«C'était un moment effrayant», assure Suzanne Ford, la directrice exécutive de la Pride de San Francisco, l'un des événements les plus importants du pays dans une ville considérée comme la capitale LGBT+ des Etats-Unis. «En l'espace d'une semaine et demie, plusieurs entreprises nous ont annoncé qu'elles ne nous parraineraient plus». Au total, un trou de plus de 300'000 dollars de budget à combler et des partenariats de longue date à oublier. «Cela a été démoralisant», déplore-t-elle. Un des partenaires de la «Pride», le brasseur Anheuser-Busch, s'est ainsi mis aux abonnés absents, dit-elle. L'entreprise n'a pas donné suite aux sollicitations de l'AFP.
«Cette année, le manque de sponsors mérite d'être signalé», explique Eve Keller, co-présidente d'USA Prides, association qui représente entre 150 et 200 organisateurs de marches dans le pays. A travers les Etats-Unis, plusieurs entreprises ont décidé de cesser de soutenir financièrement les événements organisés principalement pendant le mois de juin, mois des fiertés LGBT+. Les organisations sont cependant réticentes à les nommer, de peur de couper les ponts. «Certains nous parlent encore et nous espérons qu'elles reviennent», déclare Suzanne Ford.
Budgets restreints
Dans les villes où des événements ont déjà eu lieu, certains ont dû procéder «avec des budgets plus serrés». Ils «n'avaient pas de têtes d'affiche ou les plus grands groupes de musique», ajoute Eve Keller. Bien que pour elle, le principal cette année était d'assurer «la sécurité» des participants.
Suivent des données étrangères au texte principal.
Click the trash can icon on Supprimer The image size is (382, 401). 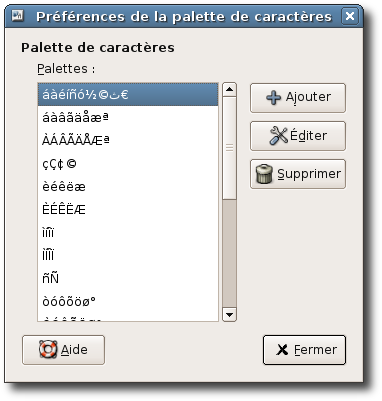(x=264, y=174)
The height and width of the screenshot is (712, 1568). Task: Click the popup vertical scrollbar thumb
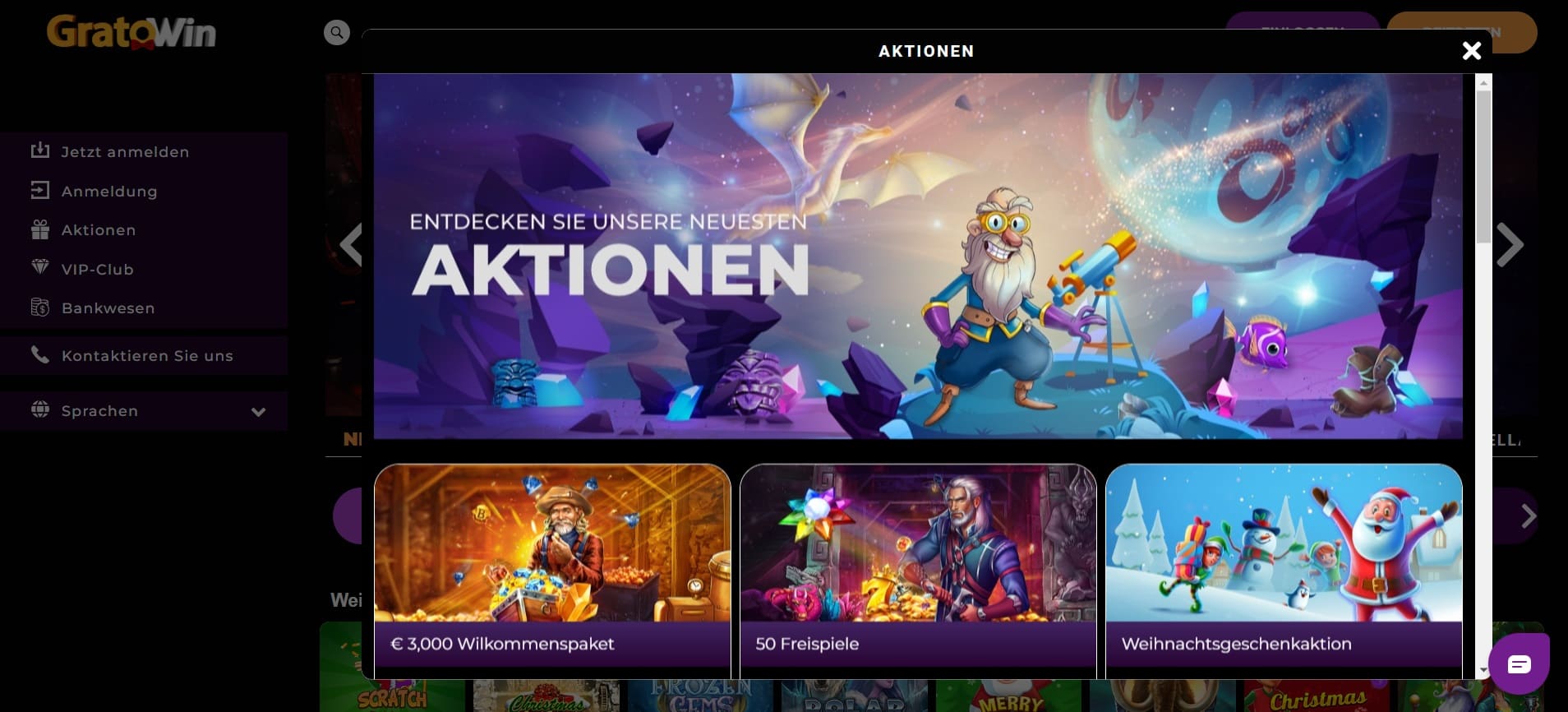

A San Francisco, les entreprises ont toutes justifié leur départ par des «raisons budgétaires», confie Suzanne Ford. «Mais vous pouvez lire entre les lignes», ajoute-t-elle. «Personne ne voulait s'exprimer publiquement sur quoi que ce soit, et que cela leur porte préjudice auprès de l'administration (Trump) ou des personnes qui la soutiennent».
Trump en croisade
Depuis son retour à la Maison Blanche en janvier, le milliardaire républicain mène une croisade contre les programmes de promotion de la diversité, de l'équité et de l'inclusion (DEI) et démantèle en particulier les politiques qui favorisent les minorités raciales ou les personnes transgenres dans divers secteurs de la société américaine. Les entreprises qui les mettent en oeuvre sont menacées de poursuites: plusieurs grandes marques - dont Meta, Target et McDonalds - ont soit supprimé, soit considérablement réduit leurs programmes de DEI.
Cette offensive survient alors même que Washington, la capitale, accueille la WorldPride, événement mondial pour les droits des personnes LGBT+, avec comme point d'orgue un grand défilé ce week-end. June Crenshaw, une des organisatrices de l'événement, évalue avoir perdu «environ 20 à 25%» de ses partenaires. «Nous avons dû trouver d'autres moyens de financer la programmation, en nous appuyant notamment sur la communauté et les dons individuels», précise-t-elle. L'organisation a également décidé de se détourner d'un partenariat «fort et de longue date» avec le Kennedy Center à Washington après que Donald Trump s'est emparé des commandes de cette institution culturelle de renom.
«Le Pinkwashing n'est plus à la mode»
Selon Bob Witeck, consultant en communication sur les sujets LGBT+ pour des marques, les entreprises craignent que participer à ces événements ne les mettent «inutilement en danger» en cette période de fortes divisions politiques sur des sujets de société. Mais «beaucoup d'entreprises sont encore engagées» auprès des «Prides», assure-t-il. Elles le font «de manières différentes. Beaucoup d'entre elles le font par le biais d'organisations à but non lucratif qu'elles soutiennent, des causes qu'elles défendent».
Suzanne Ford, à San Francisco, constate que le «pinkwashing», pratique qui consiste à promouvoir les droits LGBT+ purement pour des raisons d'image, n'est plus à la mode. Au contraire, des entreprises la contactent pour «soutenir la communauté, sans vouloir s'en attribuer le mérite». Mais elles «veulent faire ce qu'il faut».